A p7 ion channel-derived peptide inhibits hepatitis C virus infection in vitro [Microbiology]

August 6th, 2015 by Hong, W., Lang, Y., Li, T., Zeng, Z., Song, Y., Wu, Y., Li, W., Cao, Z.

Viral infection is an early stage of its life cycle and represents a promising target for antiviral drug development. Here, we designed and characterized three peptide inhibitors of HCV infection based on the structural features of the membrane-associated p7 polypeptide of HCV. The three peptides exhibited low toxicity and high stability, while potently inhibited initial HCV infection and suppressed established HCV infection at non-cytotoxic concentrations in vitro.
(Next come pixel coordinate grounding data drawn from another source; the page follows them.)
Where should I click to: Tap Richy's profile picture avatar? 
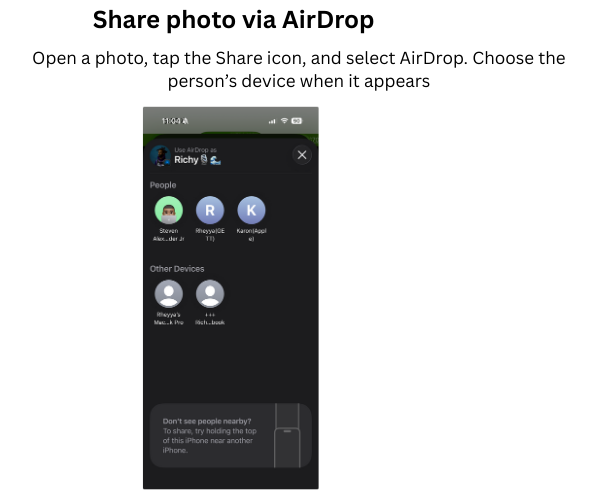coord(160,156)
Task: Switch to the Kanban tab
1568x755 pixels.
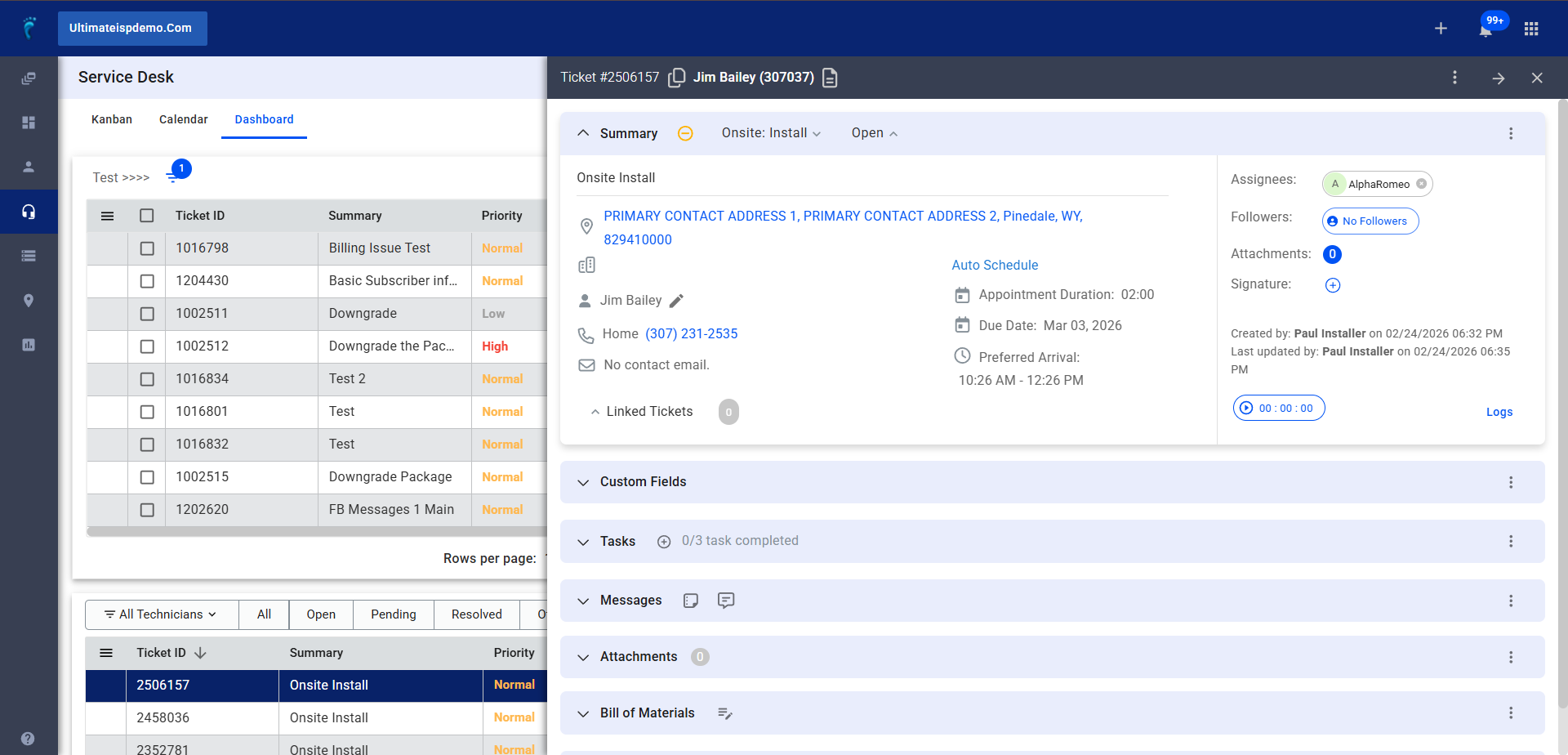Action: 112,119
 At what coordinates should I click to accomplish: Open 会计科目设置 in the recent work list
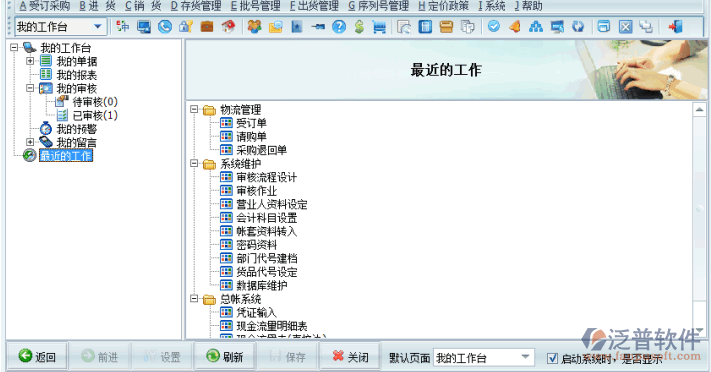(x=267, y=218)
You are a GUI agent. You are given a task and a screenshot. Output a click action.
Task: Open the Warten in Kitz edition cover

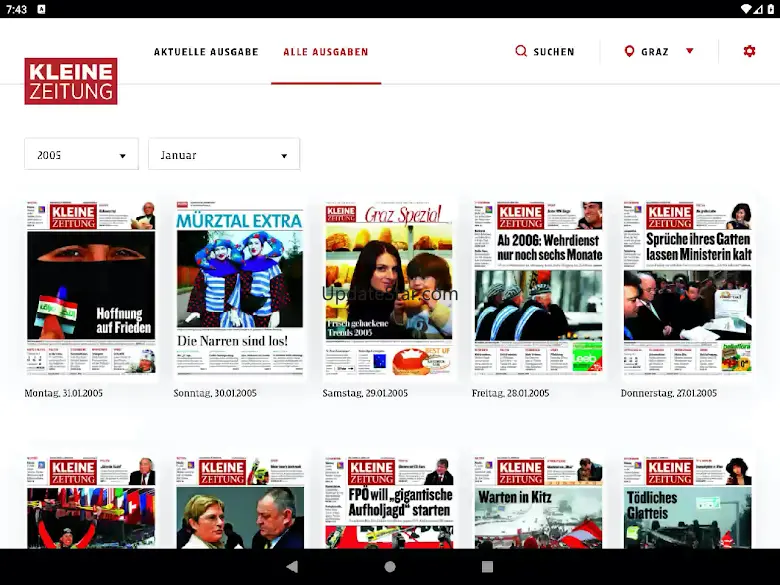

The most efficient peptide (designated H2-3), which is derived from the H2 helical region of HCV p7 ion channel, inhibited HCV infection by inactivating both intracellular and extracellular viral particles. The H2-3 peptide inactivated free HCV with an EC50 (50% effective concentration) of 82.11 nM, which is >1000-fold lower than the CC50 (50% cytotoxic concentration) of Huh7.5.1 cells. H2-3 peptide also bound to cell membrane and protected host cells from viral infection. The peptide H2-3 didn't alter the normal electrophysiological profile of the p7 ion channel or block viral release from Huh7.5.1 cells. Our work highlights a new anti-viral peptide design strategy based on ion channel, giving the possibility that ion channels are potential resources to generate antiviral peptides.